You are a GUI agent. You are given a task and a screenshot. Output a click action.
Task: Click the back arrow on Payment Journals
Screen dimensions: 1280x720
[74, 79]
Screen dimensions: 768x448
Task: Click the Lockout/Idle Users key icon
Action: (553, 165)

_Exercise brief_
Rewrite every line of the items above as one numbered list, leaving out any blank lines.

_The response_
1. You are a GUI agent. You are given a task and a screenshot. Output a click action.
2. Task: Click the back arrow on Payment Journals
3. Screen dimensions: 1280x720
4. [74, 79]
5. Screen dimensions: 768x448
6. Task: Click the Lockout/Idle Users key icon
7. Action: (553, 165)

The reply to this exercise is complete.